Task 1: Recast every line of the records below as a JSON list of strings, one string per line, skipping blank lines. Leave the pictures out.

++++ Document passage

Sapelo Island  is a state-protected barrier island located in McIntosh County, Georgia.  The island is accessible only by boat; the primary ferry comes from the Sapelo Island Visitors Center in McIntosh County, Georgia, a seven-mile (11 km), twenty-minute trip. It is the site of Hog Hammock, the last known Gullah community. It is illegal to visit the island without a permit issued by state tourism authorities.

Approximately 97 percent of the island is owned by the state of Georgia and is managed by the Georgia Department of Natural Resources; the remainder is under private ownership.  The western perimeter of Sapelo is the Sapelo Island National Estuarine Research Reserve (SINERR) which is part of NOAA's National Estuarine Research Reserve system (NERR).  The University of Georgia Marine Institute, which is focused on research and education, is located on  on the south end of the island.  The Reynolds Mansion, a Georgia State Park, also lies on the south end of the island. Visitors to the island must be a part of an organized tour or guests of residents on the island.

++++++++
++++ Entries provided

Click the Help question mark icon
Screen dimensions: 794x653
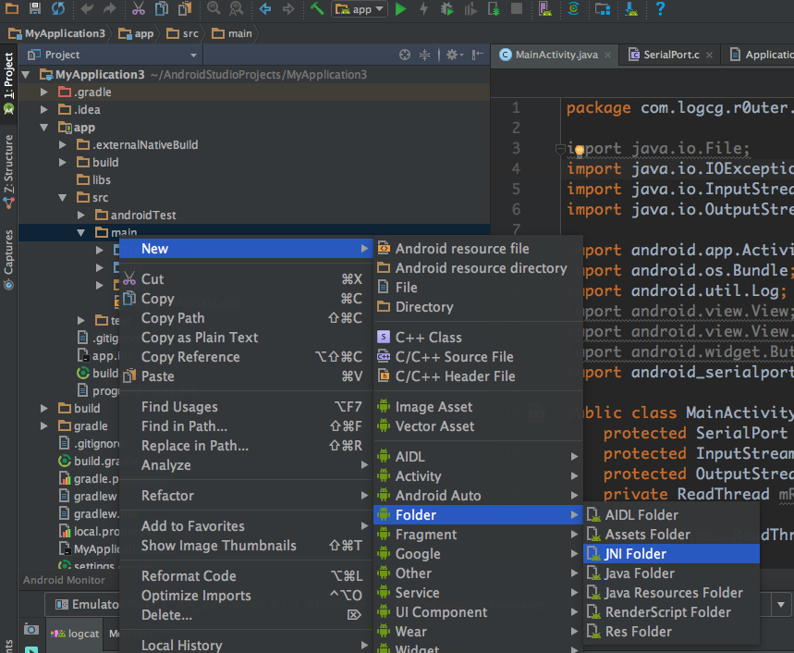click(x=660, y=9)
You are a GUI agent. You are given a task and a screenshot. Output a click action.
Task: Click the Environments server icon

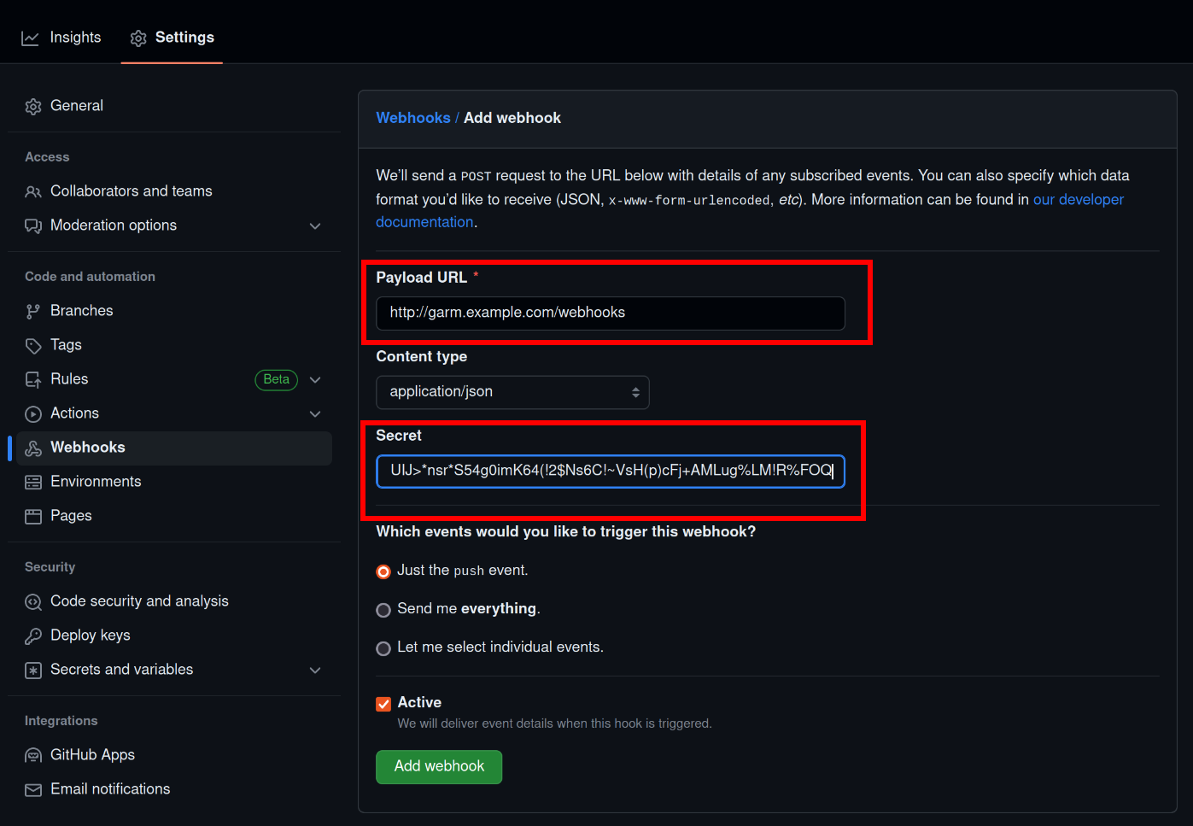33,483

++++++++

Task 2: Condense the paragraph of the Sapelo Island text that begins "Approximately 97 percent of the island" into a short bulleted list that keeps its main facts.

Expected answer 1:
[
  "Click the Help question mark icon",
  "Screen dimensions: 794x653",
  "click(x=660, y=9)",
  "You are a GUI agent. You are given a task and a screenshot. Output a click action.",
  "Task: Click the Environments server icon",
  "33,483"
]

Expected answer 2:
- About 97 percent of Sapelo is owned by the state of Georgia and managed by the Georgia Department of Natural Resources; the rest is privately owned.
- The western perimeter is the Sapelo Island National Estuarine Research Reserve (SINERR), part of NOAA's National Estuarine Research Reserve system (NERR).
- The University of Georgia Marine Institute, focused on research and education, is on the south end.
- The Reynolds Mansion, a Georgia State Park, is also on the south end.
- Visitors must be part of an organized tour or guests of island residents.